Marshall Colman’s award winning ceramics make a beautiful addition to the modern home or a unique gift with a personal touch. His simple, elegant designs are made by hand and decorated with free, gestural brush strokes on tin glaze. He is one of the few ceramic artists in Britain using this old but challenging technique, which he learned at Harrow and the Rodmell Pottery, Sussex.
Tin glaze is an opaque white glaze over terracotta that lends itself to free brush decoration. It reached its height in medieval Spain, Renaissance Italy and 17th century Delft and was revived in the 20th century by studio potters. His inspirations include abstract expressionist painting, 1950s textiles and old maiolica.

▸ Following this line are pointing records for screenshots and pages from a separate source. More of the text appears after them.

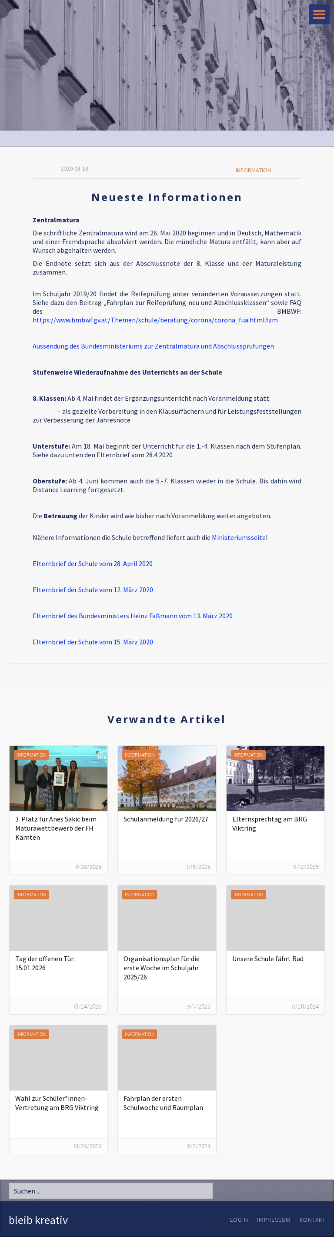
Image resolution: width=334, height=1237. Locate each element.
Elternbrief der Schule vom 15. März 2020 (93, 641)
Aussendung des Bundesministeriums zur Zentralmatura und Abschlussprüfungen (153, 346)
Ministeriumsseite (239, 537)
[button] (319, 14)
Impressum (274, 1220)
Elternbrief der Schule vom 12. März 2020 (93, 589)
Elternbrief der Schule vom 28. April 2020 (93, 563)
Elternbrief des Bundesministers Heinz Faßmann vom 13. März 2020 (133, 615)
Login (239, 1220)
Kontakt (312, 1220)
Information (253, 170)
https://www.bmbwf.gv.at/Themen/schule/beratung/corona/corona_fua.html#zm (155, 319)
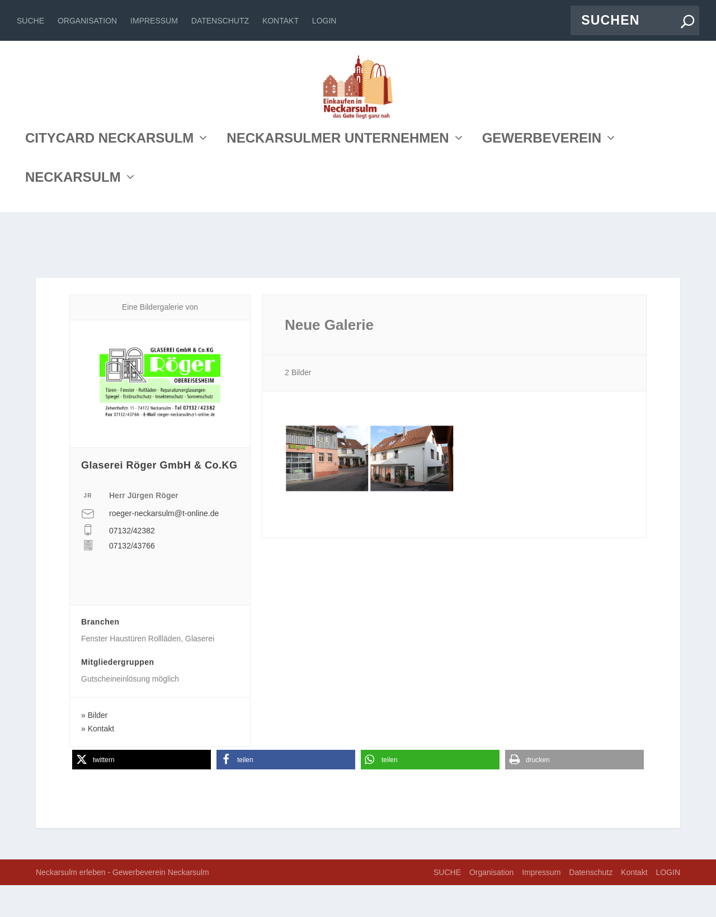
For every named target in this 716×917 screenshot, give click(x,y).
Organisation (87, 20)
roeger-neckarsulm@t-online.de (164, 544)
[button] (141, 791)
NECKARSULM (73, 253)
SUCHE (30, 20)
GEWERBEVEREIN (541, 214)
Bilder (98, 746)
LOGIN (324, 20)
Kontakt (280, 20)
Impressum (154, 20)
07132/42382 (132, 562)
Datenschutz (220, 20)
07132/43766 (132, 577)
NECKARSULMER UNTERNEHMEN (338, 214)
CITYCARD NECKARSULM (109, 214)
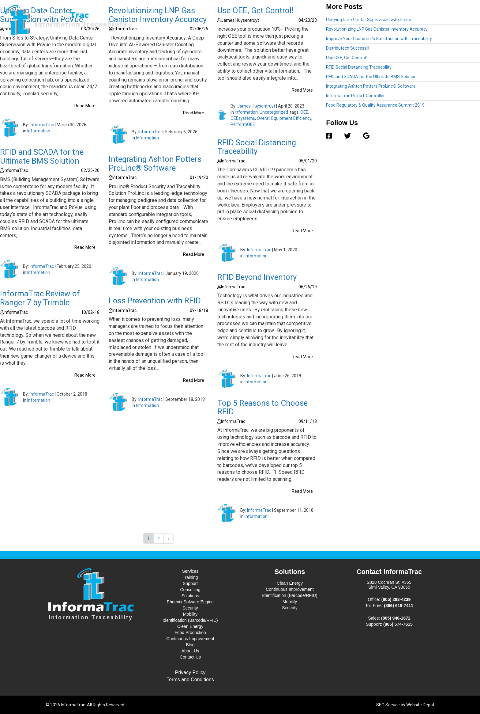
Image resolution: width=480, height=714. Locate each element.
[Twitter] (347, 136)
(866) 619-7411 (398, 605)
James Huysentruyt (256, 106)
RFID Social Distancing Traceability (256, 147)
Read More (85, 105)
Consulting (190, 589)
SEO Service (388, 704)
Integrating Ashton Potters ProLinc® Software (155, 163)
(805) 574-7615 (398, 624)
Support (190, 583)
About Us (432, 20)
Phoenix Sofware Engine (190, 601)
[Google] (363, 136)
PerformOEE (243, 124)
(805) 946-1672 (396, 618)
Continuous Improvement (190, 638)
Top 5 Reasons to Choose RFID (262, 407)
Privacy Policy (190, 672)
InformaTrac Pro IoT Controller (355, 95)
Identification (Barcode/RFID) (190, 620)
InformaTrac (42, 124)
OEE (304, 112)
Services (353, 20)
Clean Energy (190, 626)
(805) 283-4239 (396, 599)
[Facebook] (332, 136)
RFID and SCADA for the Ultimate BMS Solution (42, 156)
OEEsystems (243, 118)
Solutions (384, 20)
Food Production (190, 632)
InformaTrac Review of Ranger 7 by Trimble (40, 298)
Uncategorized (274, 112)
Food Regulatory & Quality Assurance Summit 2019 (375, 105)
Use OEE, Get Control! (346, 57)
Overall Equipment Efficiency (284, 118)
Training (190, 577)
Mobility (190, 614)
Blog (409, 20)
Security (190, 608)
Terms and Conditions (190, 679)
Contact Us (460, 20)
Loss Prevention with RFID (155, 300)
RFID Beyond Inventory (257, 277)
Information (38, 130)
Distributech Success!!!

He Says: "Most of my pottery is thrown on the wheel, with some alteration of larger pieces and addition of rolled slabs of clay. I use a mixture of one part terracotta to three parts white earthenware that fires to a warm pink when fired at 1090 deg. C. It’s then covered in a lead borosilicate glaze based on a recipe from Daphne Carnegie, who taught me at Harrow. The glaze dries as a highly absorbent surface on which the designs are painted with metallic oxides. It's like painting on blotting paper: mistakes are hard to rectify and if the decoration goes wrong, the glaze has to be washed off and started all over again. The decorated pots are then fired a second time at 1050 deg. C. Washes of colour, wax resist and sgraffito generate complex surface textures."